Divisibility of sum of powers: $\ 323\mid 20^n+16^n-3^n-1\ $ for which $n?$
I found this question in my Math Challenge II Number Theory packet: Find all positive integers $n$ that satisfy $323|20^n+16^n-3^n-1$. I don't even have any idea how to approach this question. Any suggestions?
Solution 1:
Slightly more effort yields a more general result.
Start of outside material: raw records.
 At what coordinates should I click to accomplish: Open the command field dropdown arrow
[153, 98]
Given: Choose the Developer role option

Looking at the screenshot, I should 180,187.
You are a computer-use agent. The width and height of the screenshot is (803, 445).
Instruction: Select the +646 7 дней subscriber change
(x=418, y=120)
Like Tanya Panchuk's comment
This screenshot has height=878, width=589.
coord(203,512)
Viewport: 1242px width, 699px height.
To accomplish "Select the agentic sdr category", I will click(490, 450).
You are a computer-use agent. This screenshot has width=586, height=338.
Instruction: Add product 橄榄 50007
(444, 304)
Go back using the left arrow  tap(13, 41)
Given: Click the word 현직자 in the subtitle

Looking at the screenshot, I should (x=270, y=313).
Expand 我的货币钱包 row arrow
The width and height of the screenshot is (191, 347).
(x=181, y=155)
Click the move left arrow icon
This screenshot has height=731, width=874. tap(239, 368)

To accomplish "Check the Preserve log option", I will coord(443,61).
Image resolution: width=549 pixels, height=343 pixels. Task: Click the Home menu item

With $\,o_n(x) :=$ order of $\,x\pmod{\! n}$
Theorem $\ $ If $\,\ m\mid a\!-\!c,\,\ \overline m \mid a\!-\!d\ $ and $\ m,\overline m,b\,$ are pairwise-coprime then
$\qquad\qquad\quad m\overline m\mid e = a^n\!+b^n\!-c^n\!-d^n\!\iff {\rm lcm}(o_m(d/b),o_{\overline m}(c/b))\mid n,$
Proof $\:\! $ note $\,(m,\overline m)= 1\,\Rightarrow\,{\rm lcm}(m,\overline m) = m\overline m,\ $ so $\ m\overline m\mid e\iff m,\overline m\mid e$
$\ \ \ \ \ \ \begin{align}{\rm mod}\ m\!:\ a\equiv c\ \ &{\rm so}\ \ e\equiv b^n\!-d^n\!\equiv 0\! \overset{(b,m)=1}\iff\! (d/b)^n\equiv 1\!\iff o_m(d/b)\mid n\\[.1em] {\rm mod}\ \overline m\!:\ a\equiv d\ \ &{\rm so}\ \ e\equiv b^n\!-c^n\equiv 0 \!\overset{(b,\overline m)=1}\iff\! (c/b)^n\equiv 1\iff o_{\overline m}(c/b)\mid n \end{align}$
So $\,m,\overline m\mid e\!\iff\! o_m(d/b)\mid n,\ o_{\overline m}(c/b)\mid n\!\iff\! {\rm lcm}(o_m(d/b),o_{\overline m}(c/b))\mid n$
You have $\ \overset{\Large 17\ \mid\ 20-3}{m\mid a\!-\!c},\, $ and $\ \ \overset{\Large 19\ \mid\ 20-1 }{\overline m\mid a\!-\!d }$ and $\overset{\Large 17,\,19,\,16}{\,m,\,\overline m,\,b}\ $ are paiwise coprime, and
$\ \ \ \ \ \ \ \begin{align}{\rm mod}\ m=17\!:\,\ &d/b = 1/16\equiv 1/{-}1\equiv -1\rm\ \ has\ order\ \ \color{#c00}2\\[.3em] {\rm mod}\ \overline m=19\!:\,\ &\:\!c/b = 3/16\equiv 3/{-}3\equiv -1\rm\ \ has\ order \ \ \color{#0a0}2\end{align}$
$\begin{eqnarray}\text{By the Theorem}\ \ \, m\,\overline m\,&\mid&\ \ a^n\, &+&\ \ b^n&-&c^n&-&d^n&\!\!\!\iff& {\rm lcm}(o_m(d/b),o_{\overline m}(c/b))\mid n\\[.2em] {\rm i.e.}\ \ \ 323= 17\cdot 19\,&\mid& 20^n&+&16^n&-&3^n&-&1^n&\!\!\!\iff& {\rm lcm}(\color{#c00}2,\color{#0a0}2)=2\mid n \end{eqnarray}$
Solution 2:
$323 = 17\cdot 19$. So $323$ divides $20^n+16^n-3^n-1$ if and only if both its prime factors, $17$ and $19$, divide it. We have
$$20^n + 16^n - 3^n - 1 \equiv 3^n + (-1)^n - 3^n - 1 \pmod{17}$$
and
$$20^n + 16^n - 3^n - 1 \equiv 1^n + (-3)^n - 3^n - 1 \pmod{19}.$$
From that, it is easy to find the desired $n$.